───── AUFGABENDATEN ─────

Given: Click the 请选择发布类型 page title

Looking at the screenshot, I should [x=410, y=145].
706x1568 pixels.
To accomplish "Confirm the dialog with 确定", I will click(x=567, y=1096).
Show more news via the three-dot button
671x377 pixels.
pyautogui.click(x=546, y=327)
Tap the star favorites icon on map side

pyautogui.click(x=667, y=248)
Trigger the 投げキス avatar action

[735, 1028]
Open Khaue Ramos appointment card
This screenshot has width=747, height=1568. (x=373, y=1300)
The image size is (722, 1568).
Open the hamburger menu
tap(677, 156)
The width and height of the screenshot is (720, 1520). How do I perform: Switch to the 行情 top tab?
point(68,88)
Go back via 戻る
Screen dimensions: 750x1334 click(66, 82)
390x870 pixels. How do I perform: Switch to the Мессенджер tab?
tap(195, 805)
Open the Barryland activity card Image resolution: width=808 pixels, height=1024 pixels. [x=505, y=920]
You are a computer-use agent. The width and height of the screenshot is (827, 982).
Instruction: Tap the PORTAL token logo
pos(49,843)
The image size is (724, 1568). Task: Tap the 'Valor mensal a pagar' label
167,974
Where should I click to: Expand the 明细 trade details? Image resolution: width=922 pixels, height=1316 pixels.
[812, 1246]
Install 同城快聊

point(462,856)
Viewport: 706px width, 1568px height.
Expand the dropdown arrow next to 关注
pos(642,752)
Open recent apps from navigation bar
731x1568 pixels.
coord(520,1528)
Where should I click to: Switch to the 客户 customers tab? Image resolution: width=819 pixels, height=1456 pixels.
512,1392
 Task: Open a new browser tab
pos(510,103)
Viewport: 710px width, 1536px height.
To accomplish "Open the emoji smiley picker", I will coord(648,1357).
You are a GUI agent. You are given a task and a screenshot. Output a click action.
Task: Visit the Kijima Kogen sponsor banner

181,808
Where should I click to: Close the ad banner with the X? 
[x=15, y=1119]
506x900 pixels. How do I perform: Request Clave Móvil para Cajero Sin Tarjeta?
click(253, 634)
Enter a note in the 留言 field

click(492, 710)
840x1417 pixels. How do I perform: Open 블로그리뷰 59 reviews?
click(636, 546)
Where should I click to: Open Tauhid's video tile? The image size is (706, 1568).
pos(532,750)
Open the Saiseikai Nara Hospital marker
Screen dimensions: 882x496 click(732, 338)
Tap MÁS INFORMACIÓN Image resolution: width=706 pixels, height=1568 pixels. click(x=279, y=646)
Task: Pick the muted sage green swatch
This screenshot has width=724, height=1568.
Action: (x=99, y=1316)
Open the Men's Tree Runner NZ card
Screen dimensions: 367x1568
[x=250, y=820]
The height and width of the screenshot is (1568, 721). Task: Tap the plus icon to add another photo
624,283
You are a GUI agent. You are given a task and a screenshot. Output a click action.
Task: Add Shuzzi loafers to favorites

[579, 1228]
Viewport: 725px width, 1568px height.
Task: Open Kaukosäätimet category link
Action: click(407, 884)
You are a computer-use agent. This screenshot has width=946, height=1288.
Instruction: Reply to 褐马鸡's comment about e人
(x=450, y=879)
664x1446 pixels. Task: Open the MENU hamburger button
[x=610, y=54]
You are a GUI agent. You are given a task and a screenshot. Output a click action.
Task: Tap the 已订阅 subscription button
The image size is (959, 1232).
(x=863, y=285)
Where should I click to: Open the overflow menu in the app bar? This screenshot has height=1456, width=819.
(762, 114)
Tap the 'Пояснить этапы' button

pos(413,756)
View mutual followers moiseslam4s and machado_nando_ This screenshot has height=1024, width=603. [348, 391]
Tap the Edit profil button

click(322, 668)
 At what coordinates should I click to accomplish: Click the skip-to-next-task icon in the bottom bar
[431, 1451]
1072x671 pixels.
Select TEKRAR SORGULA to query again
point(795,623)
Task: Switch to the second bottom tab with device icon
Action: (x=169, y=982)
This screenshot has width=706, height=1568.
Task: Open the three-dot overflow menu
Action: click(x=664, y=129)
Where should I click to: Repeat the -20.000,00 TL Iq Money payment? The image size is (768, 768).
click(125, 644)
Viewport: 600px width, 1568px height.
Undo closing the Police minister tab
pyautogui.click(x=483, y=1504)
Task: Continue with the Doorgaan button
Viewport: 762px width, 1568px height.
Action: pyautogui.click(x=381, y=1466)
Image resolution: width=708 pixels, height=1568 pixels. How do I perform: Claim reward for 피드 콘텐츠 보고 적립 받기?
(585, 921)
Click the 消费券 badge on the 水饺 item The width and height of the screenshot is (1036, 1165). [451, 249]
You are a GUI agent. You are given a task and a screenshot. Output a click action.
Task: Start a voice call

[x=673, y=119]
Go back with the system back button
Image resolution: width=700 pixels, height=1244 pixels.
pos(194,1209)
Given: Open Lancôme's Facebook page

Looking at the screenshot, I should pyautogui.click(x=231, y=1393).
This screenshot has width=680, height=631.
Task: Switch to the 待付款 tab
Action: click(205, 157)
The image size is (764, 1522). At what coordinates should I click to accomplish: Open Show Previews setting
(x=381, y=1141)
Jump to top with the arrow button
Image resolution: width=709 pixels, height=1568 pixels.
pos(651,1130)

─────

[AUFGABENSTELLUNG] Schreib die Zeilen der Liste oben genau ab, von der ersten Zeile bis einschließlich der Zeile mit "coord(520,1528)".

[ERGEBNIS]
Given: Click the 请选择发布类型 page title

Looking at the screenshot, I should [x=410, y=145].
706x1568 pixels.
To accomplish "Confirm the dialog with 确定", I will click(x=567, y=1096).
Show more news via the three-dot button
671x377 pixels.
pyautogui.click(x=546, y=327)
Tap the star favorites icon on map side

pyautogui.click(x=667, y=248)
Trigger the 投げキス avatar action

[735, 1028]
Open Khaue Ramos appointment card
This screenshot has width=747, height=1568. (x=373, y=1300)
The image size is (722, 1568).
Open the hamburger menu
tap(677, 156)
The width and height of the screenshot is (720, 1520). How do I perform: Switch to the 行情 top tab?
point(68,88)
Go back via 戻る
Screen dimensions: 750x1334 click(66, 82)
390x870 pixels. How do I perform: Switch to the Мессенджер tab?
tap(195, 805)
Open the Barryland activity card Image resolution: width=808 pixels, height=1024 pixels. [x=505, y=920]
You are a computer-use agent. The width and height of the screenshot is (827, 982).
Instruction: Tap the PORTAL token logo
pos(49,843)
The image size is (724, 1568). Task: Tap the 'Valor mensal a pagar' label
167,974
Where should I click to: Expand the 明细 trade details? Image resolution: width=922 pixels, height=1316 pixels.
[812, 1246]
Install 同城快聊

point(462,856)
Viewport: 706px width, 1568px height.
Expand the dropdown arrow next to 关注
pos(642,752)
Open recent apps from navigation bar
731x1568 pixels.
coord(520,1528)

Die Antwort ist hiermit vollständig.